A while back, a friend said “PowerShell is what happens when you ask a bunch of drunk lizards to make Bash shitty.” Another friend replied that his understanding is that PowerShell is driven by a desire to “modernize” the shell by piping objects instead of strings. Now knowing that I got my start as a Unix and Linux sysadmin, you might expect me to take the “it’s Bash, except awful” side. But you’d be wrong.
Full disclosure: I have not used PowerShell in any meaningful sense. But from what I know about it, it represents a real improvement over the traditional Unix shell (of whatever flavor) for certain use cases. Some sysadmins lionize the shell script as the pinnacle of sysadminry. This is in part because it’s what we know and also because it’s hard. Oh sure, writing trivial scripts is easy, but writing good, robust scripts? That can be a challenge.
Shell scripts are a glue language, not a programming language (yes, you can write some really complicated stuff in shell scripts, but really what you’re doing is gluing together other commands). PowerShell, in my view, is closer to a programming language that you can script with. This fits well with the evolution in systems administration. Sysadmins in most environments are expected to be able to do some light programming at a minimum. We’re moving to a world where the API is king. Provisioning and configuring infrastructure is now a very code-heavy exercise.
The object focus of PowerShell is truly a compelling feature. I think about all the times I’ve had to use awk
, sed
, cut
, and others to slice up the output of a command in order to feed selective parts into the next or to re-order the output.
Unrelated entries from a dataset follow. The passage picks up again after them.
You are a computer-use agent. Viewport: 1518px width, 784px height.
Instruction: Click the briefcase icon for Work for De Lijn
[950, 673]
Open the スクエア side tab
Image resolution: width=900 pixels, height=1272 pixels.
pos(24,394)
A machine-parseable medium like JSON or XML makes programmatic gluing much easier.
When running interactively in the shell, strings are much easier for humans to deal with. In those cases, convert the objects to strings. But crippling machine output for the sake of humans doesn’t seem productive. At least not when both can get what they need.
If the Unix shell were being designed today, I think it would have some very PowerShell-like features. PowerShell has the advantage of being a latecomer. As such, it can learn from mistakes of the past without being constrained by legacy limitations. Microsoft is serious about making Windows a DevOps-ready platform, as Jeffrey Snover said at LISA 16. To do this requires a break from historical norms, and that’s not always bad.